PAGE EXCERPT:

━━━━━━━━━━━━━━━━

Thomas: It is. It’s funny, I think it is the band I’ve been in the longest. But it still feels very new to me. That’s kind of weird, but I think that’s a good thing. There are still so many doors left to open.

Milena: It doesn’t feel that long. But it’s also a band with which we’ve toured a lot, and we’ve already made many albums.

Thomas: Yeah, and it also has to do with the two phases GOLD went through. The first phase happened between 2012 and 2014…

Milena: The phase we should have erased!

(both Thomas and Milena laugh out loud)

Thomas: But that was also a necessary phase, for our development and our soul-searching process. When No Image came out in 2015, it became a new start. I think that might be the reason it still feels very new to us. Though for many bands five years can feel like a lifetime.

Milena: But we didn’t release a whole lot of songs. If you knew how fast we write our albums, we didn’t release a lot of songs over the past few years. If we didn’t have jobs, we could have written five more records.

As you alluded to just now, GOLD made a huge sonic leap from Interbellum (2012) and No Image (2015). Thomas, were you still playing in The Devil’s Blood when you started GOLD?

Thomas: No, GOLD pretty much started the day I left The Devil’s Blood. I immediately wanted to start something new.

Maybe that’s why the Devil’s Blood is still tangible on Interbellum… the retro-vibe of those songs is still audible because I wasn’t fully detached from Devil’s Blood yet.

Milena: I can definitely hear you overcompensating on Interbellum. You wanted to be a virtuoso on guitar, which probably you aren’t. For me it was the same, I wanted to show everybody I could sing, that I had this range. In hindsight, I think we were trying to impress everybody. The Devil’s Blood was such an important band for us, our scene and our friends. It was the center of everything, so it was hard to step aside and do something different.

Thomas: What I didn’t know back then, but what I realised later, is that Interbellum was an exercise in songwriting. There are some good catchy songs on there with a head and a tail, they are dynamic. That probably was what I was doing at the time: writing songs without really showing myself through the music I was making. The same goes for Milena. The record lacks our own personality. In the process between Interbellum and No Image, that’s what we learned to discover. The process around No Image was about rediscovering ourselves.

Milena: We were totally fed up with the heavy metal inspired image, taking pictures at graveyards. The whole image behind the music was something we were never really interested in. But somehow we were still connected with that on Interbellum, and not anymore on No Image. On Interbellum, our influence ranged more towards Fleetwood Mac, Heart…

Interbellum has some bluesiness in it…

Thomas: And I hate blues!

━━━━━━━━━━━━━━━━

SET OF TASKS:
• a. Answer these questions about the interview excerpt:
(i) Between which years did the first phase of GOLD happen?
(ii) In what year did No Image come out?
(iii) What kind of music does Thomas say he hates?
• b. Write out the interview excerpt from "Thomas: It is." up to and including "made many albums.", replacing "band" with "group".
The listing has no connection to the interview excerpt.

Pixel coordinate grounding data:

━━━━━━━━━━━━━━━━

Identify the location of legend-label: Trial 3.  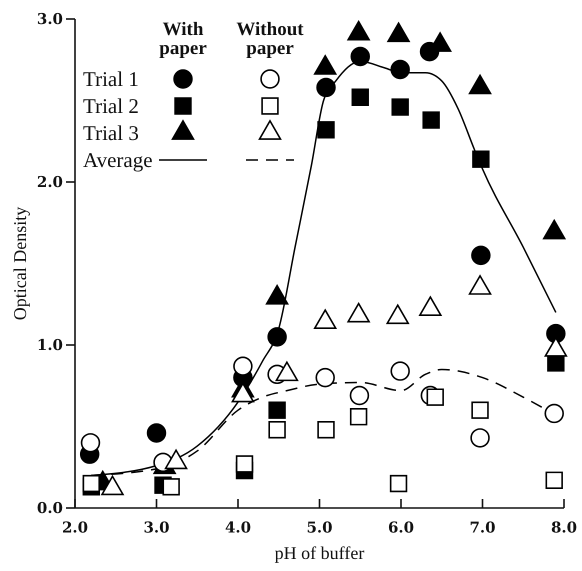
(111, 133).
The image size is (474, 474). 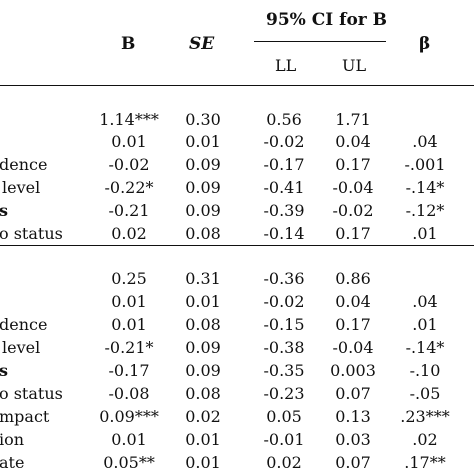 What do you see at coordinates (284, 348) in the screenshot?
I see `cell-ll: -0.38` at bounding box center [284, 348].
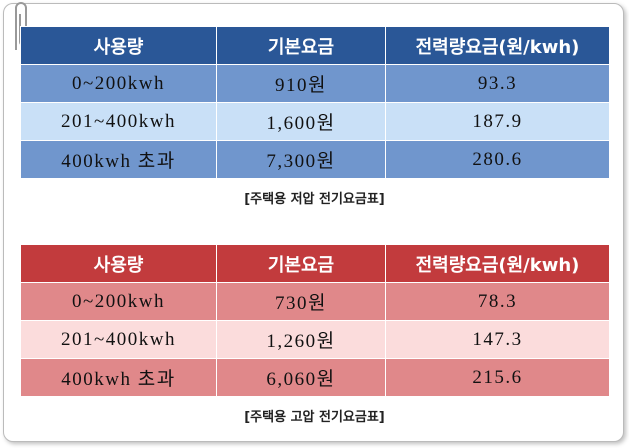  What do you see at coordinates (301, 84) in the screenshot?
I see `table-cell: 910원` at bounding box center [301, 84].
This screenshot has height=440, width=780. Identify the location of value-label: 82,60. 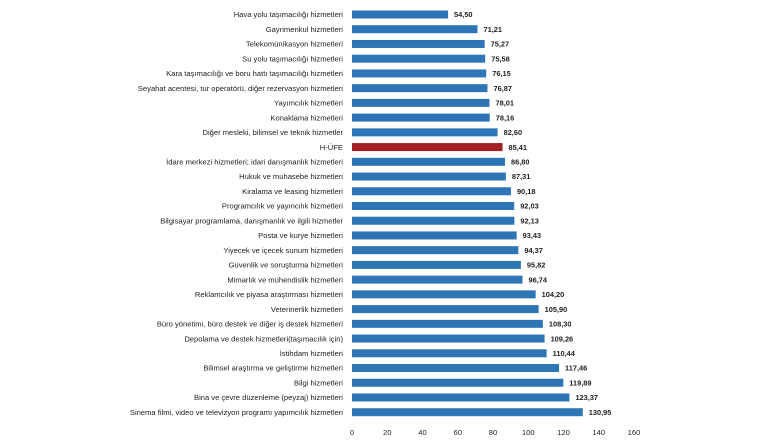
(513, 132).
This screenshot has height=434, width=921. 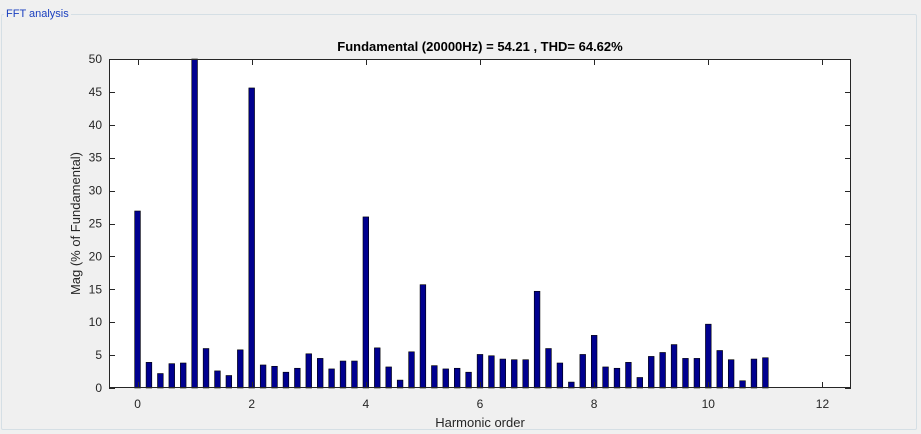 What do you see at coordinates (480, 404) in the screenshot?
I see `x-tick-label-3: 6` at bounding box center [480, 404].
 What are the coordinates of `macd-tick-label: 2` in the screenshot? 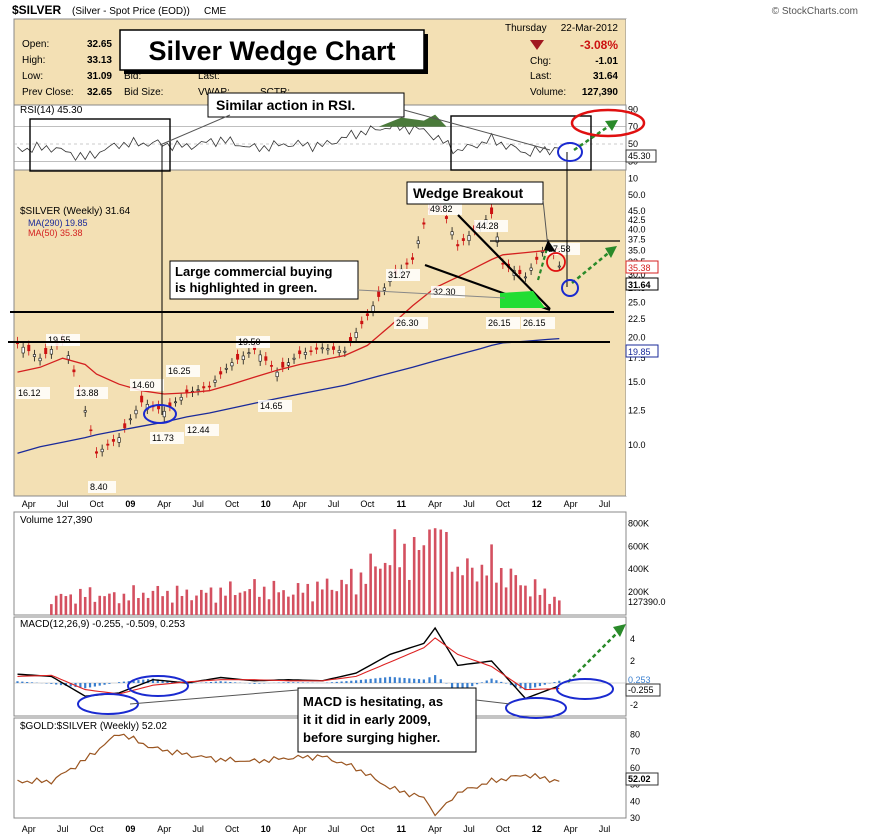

━━━━━━━━━━━━━━━━

ANSWERS FOR EACH ITEM:
• a.
(i) Between 2012 and 2014.
(ii) 2015.
(iii) Blues.

• b.
Thomas: It is. It’s funny, I think it is the group I’ve been in the longest. But it still feels very new to me. That’s kind of weird, but I think that’s a good thing. There are still so many doors left to open.

Milena: It doesn’t feel that long. But it’s also a group with which we’ve toured a lot, and we’ve already made many albums.